The third perek of Massekhet Makkot begins on today’s daf and as its name – Elu hen ha-lokin (“These are the ones who receive lashes”) – indicates, we are now embarking on the central theme of the tractate by examining the most basic punishment meted out by Jewish courts.
The Torah makes clear (see 25:1-4) that there are times that the Jewish court will punish a rasha – an “evildoer” – with a punishment of malkot – lashes. What is left unclear is who might be considered to be a rasha. Is anyone who transgresses biblical commandments deserving of lashes, or perhaps only some transgressions will require such punishment?
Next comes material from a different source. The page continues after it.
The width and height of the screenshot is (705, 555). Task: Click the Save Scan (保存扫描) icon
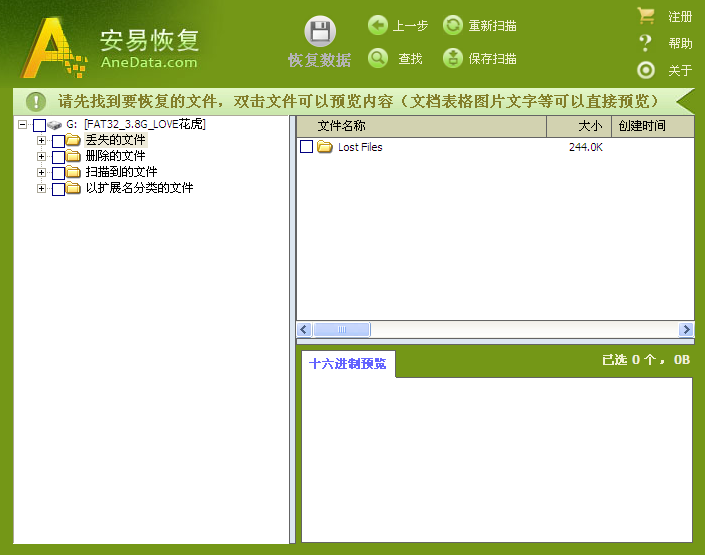pos(453,58)
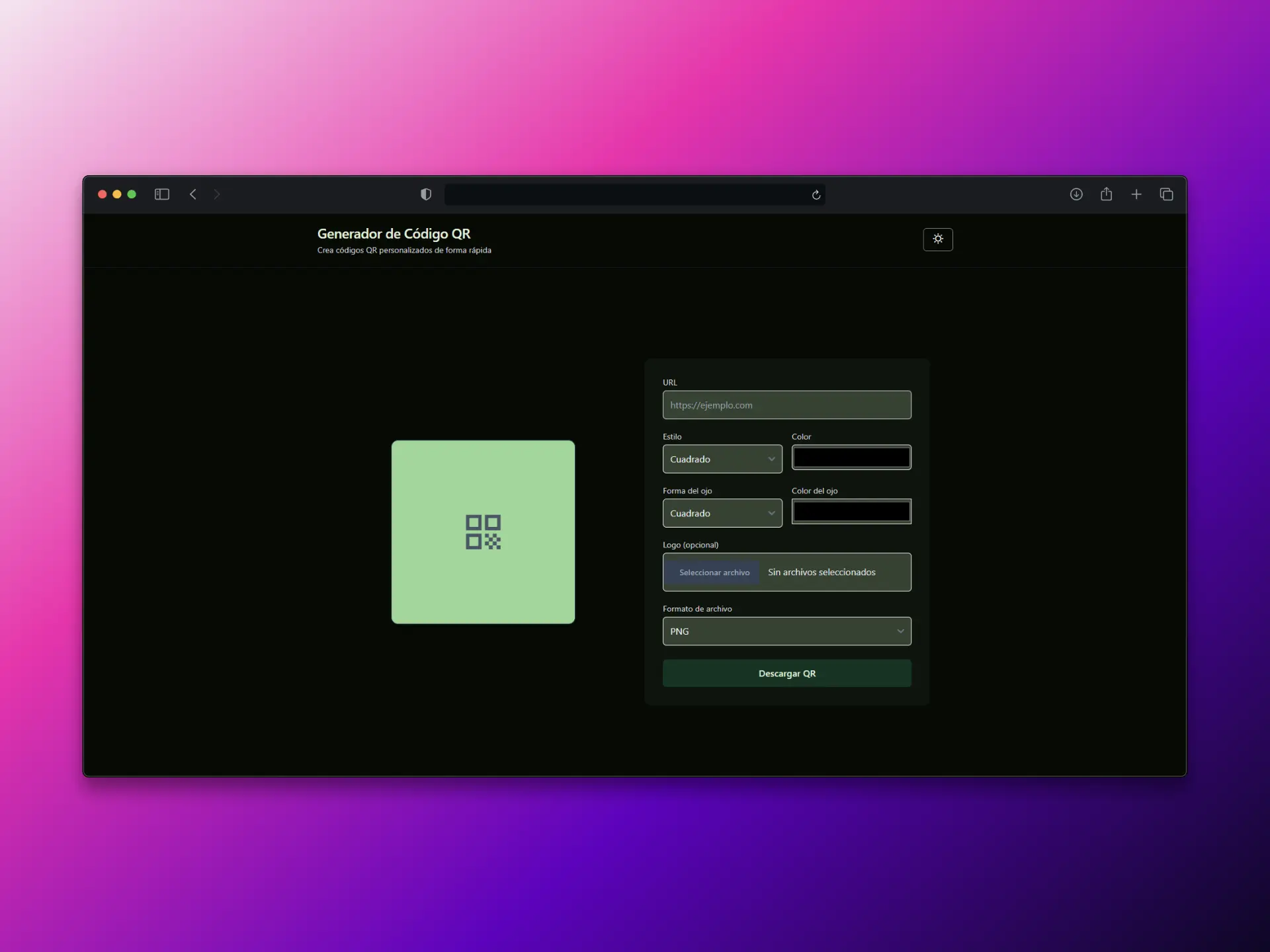Open a new tab with the plus icon
Image resolution: width=1270 pixels, height=952 pixels.
coord(1136,194)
The first Mishna in the perek lists those individuals who are liable to receive the punishment of lashes, ranging from people who engage in sexual transgressions to those who eat forbidden foods. All of the commentaries note that this is not a full, all-encompassing list of cases whose punishment would be lashes – the Meiri counts a total of more than two hundred forbidden actions for which this punishment would be given – rather they are a collection of cases that we would not have known otherwise or are brought because they are connected with one or another of those cases. Even though Mishnayot that open with the word elu usually give a full list of cases to be included in the topic under discussion, in this case the Mishna was interested in clarifying three general types of negative commandments for which lashes are given. These are:
- negative commandments that will be punished by karet – literally “to be cut off” from the community, a Heavenly punishment
- negative commandments that will be punished with mitah be-yedei shamayim – a Heavenly death sentence
- ordinary negative commandments.
In each of these cases, irrespective of the punishments that are in the hands of God, the beit din will carry out malkot.